▶ Quoted passage
* * * * * * * * *

Fig. 3: Reconstructed DOC concentration and δ13C records. | Nature

Fig. 3: Reconstructed DOC concentration and δ13C records.

From: The geologic history of marine dissolved organic carbon from iron oxides

Fig. 3

a, Relevant Earth-system evolution and innovations, including predicted [O2] in continental shelves relative to modern (\({[{{\rm{O}}}_{2}]}_{{\rm{shelf}}}^{* }\), fractional; grey-shaded region)9; range of body sizes for archaea, bacteria, algae and protozoa from the fossil record (biovolume, mm3; orange-shaded region)8; timing of Neoproterozoic snowball Earth events (vertical blue bars)17; proposed timing of algal carbon-concentrating mechanism (CCM) evolution (grey boxes with dashed line)59; and timing of land-plant and tree evolution (horizontal green bars)58. b,c, Predicted [DOC] relative to modern ([DOC]*; fractional) (b) and δ13CDOC (% VPDB) (c) since the late Palaeoproterozoic. Results are separated by mineralogy and microorganism evolution scenario (rise of algae: green represents goethite and purple represents haematite; Proterozoic active eukaryotes: blue represents goethite and orange represents haematite) and staggered for visual clarity. Opaque markers and vertical black lines are 100 Ma time-binned averages and 95% confidence intervals as predicted by our Monte Carlo model. The grey-shaded regions and thick black lines in c are compiled δ13C ranges and 100 Ma running averages for carbonates56, kerogen and crude oil (note broken y-axis). See Supplementary Discussion for model derivation, implementation and crude oil and kerogen compilation.

* * * * * * * * *

▶ Listed records
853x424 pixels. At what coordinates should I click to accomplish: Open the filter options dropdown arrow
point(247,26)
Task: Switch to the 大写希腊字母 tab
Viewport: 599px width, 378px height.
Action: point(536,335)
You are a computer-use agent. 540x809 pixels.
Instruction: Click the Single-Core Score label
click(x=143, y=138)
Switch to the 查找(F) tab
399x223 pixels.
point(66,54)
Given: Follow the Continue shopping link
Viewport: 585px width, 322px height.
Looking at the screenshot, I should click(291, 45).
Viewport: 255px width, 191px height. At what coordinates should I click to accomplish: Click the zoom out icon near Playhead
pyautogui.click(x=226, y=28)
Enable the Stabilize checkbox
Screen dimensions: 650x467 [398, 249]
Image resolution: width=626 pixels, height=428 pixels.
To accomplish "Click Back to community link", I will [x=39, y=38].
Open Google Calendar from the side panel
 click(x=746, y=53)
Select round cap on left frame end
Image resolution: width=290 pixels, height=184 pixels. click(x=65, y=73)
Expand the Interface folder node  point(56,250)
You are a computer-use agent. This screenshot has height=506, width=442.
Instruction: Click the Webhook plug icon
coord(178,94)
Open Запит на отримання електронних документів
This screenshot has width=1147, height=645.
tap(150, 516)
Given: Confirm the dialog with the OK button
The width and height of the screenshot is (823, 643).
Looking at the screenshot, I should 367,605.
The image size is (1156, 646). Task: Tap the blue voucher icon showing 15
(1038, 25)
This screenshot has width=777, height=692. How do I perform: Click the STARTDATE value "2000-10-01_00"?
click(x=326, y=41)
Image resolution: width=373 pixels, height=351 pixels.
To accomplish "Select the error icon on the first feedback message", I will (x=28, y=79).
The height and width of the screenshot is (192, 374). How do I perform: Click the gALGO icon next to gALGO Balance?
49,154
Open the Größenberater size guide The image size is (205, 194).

* * * * * * * * *

▶ Task
Translate this sentence from the figure caption on marine dissolved organic carbon into Spanish: "Opaque markers and vertical black lines are 100 Ma time-binned averages and 95% confidence intervals as predicted by our Monte Carlo model."

▶ Problem solution
Los marcadores opacos y las líneas verticales negras son promedios por intervalos de tiempo de 100 Ma e intervalos de confianza del 95 % según lo predicho por nuestro modelo de Monte Carlo.